Text section ::
------------------------------------

Fifth, async inference for API-backed models. If you are evaluating via an OpenAI-compatible API, use async HTTP requests instead of sequential calls. 16-32 concurrent requests to a vLLM server can saturate the GPU and cut API evaluation time by 10-20x.
The combination of length-sorted batching, task parallelization across 4 GPUs, and fast CI subsampling typically reduces a 4-hour evaluation suite to under 30 minutes for regular PRs, with the full suite remaining available for release gates.
Q5: How do you build an evaluation harness that works for both open-source local models and API-served models like GPT-4 or Claude?
The key is the model interface abstraction. Define an interface with two methods: generate(prompts: list[str], config: GenerationConfig) -> list[str] and logprob(prompt: str, continuation: str) -> float. The rest of the harness calls only these methods and never imports anything model-specific.

------------------------------------

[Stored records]

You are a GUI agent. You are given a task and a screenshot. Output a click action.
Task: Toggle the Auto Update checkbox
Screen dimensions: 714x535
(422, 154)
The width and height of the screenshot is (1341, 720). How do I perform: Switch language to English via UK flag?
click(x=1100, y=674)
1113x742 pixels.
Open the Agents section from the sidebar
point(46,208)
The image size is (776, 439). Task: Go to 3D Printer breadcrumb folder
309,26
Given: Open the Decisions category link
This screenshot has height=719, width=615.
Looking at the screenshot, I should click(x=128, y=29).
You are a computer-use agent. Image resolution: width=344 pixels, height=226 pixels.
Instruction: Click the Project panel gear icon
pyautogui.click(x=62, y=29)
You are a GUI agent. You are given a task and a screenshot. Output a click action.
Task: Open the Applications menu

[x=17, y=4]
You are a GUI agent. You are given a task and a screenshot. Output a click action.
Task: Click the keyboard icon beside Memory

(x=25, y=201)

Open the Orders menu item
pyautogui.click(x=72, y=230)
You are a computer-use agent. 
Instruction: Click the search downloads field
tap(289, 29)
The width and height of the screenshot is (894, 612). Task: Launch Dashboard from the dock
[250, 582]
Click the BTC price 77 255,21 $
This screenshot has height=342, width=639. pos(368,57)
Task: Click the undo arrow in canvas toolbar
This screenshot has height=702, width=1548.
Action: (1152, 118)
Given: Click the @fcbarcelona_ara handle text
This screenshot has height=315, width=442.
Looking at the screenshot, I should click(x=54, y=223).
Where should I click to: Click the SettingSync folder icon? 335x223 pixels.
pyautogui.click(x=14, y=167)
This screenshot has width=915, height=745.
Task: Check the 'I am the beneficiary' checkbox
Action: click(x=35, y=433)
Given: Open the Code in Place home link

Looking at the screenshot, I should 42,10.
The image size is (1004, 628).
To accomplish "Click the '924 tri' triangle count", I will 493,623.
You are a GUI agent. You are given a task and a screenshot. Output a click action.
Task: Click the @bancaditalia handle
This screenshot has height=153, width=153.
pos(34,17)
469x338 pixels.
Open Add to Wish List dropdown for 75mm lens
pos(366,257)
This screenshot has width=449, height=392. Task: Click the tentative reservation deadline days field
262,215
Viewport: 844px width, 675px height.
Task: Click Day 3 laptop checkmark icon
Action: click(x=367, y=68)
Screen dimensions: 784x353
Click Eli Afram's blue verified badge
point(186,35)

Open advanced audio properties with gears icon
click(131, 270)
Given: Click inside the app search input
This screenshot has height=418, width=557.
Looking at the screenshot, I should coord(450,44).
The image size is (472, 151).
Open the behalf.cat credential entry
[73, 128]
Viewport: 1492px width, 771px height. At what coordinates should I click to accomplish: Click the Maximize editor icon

------------------------------------

Work instructions :: Can you restate the passage on speeding up model evaluation, starting at "Fifth, async inference" and ending at "GPT-4 or Claude?", substituting "local inference server" for "vLLM server"?

The answer ::
Fifth, async inference for API-backed models. If you are evaluating via an OpenAI-compatible API, use async HTTP requests instead of sequential calls. 16-32 concurrent requests to a local inference server can saturate the GPU and cut API evaluation time by 10-20x.
The combination of length-sorted batching, task parallelization across 4 GPUs, and fast CI subsampling typically reduces a 4-hour evaluation suite to under 30 minutes for regular PRs, with the full suite remaining available for release gates.
Q5: How do you build an evaluation harness that works for both open-source local models and API-served models like GPT-4 or Claude?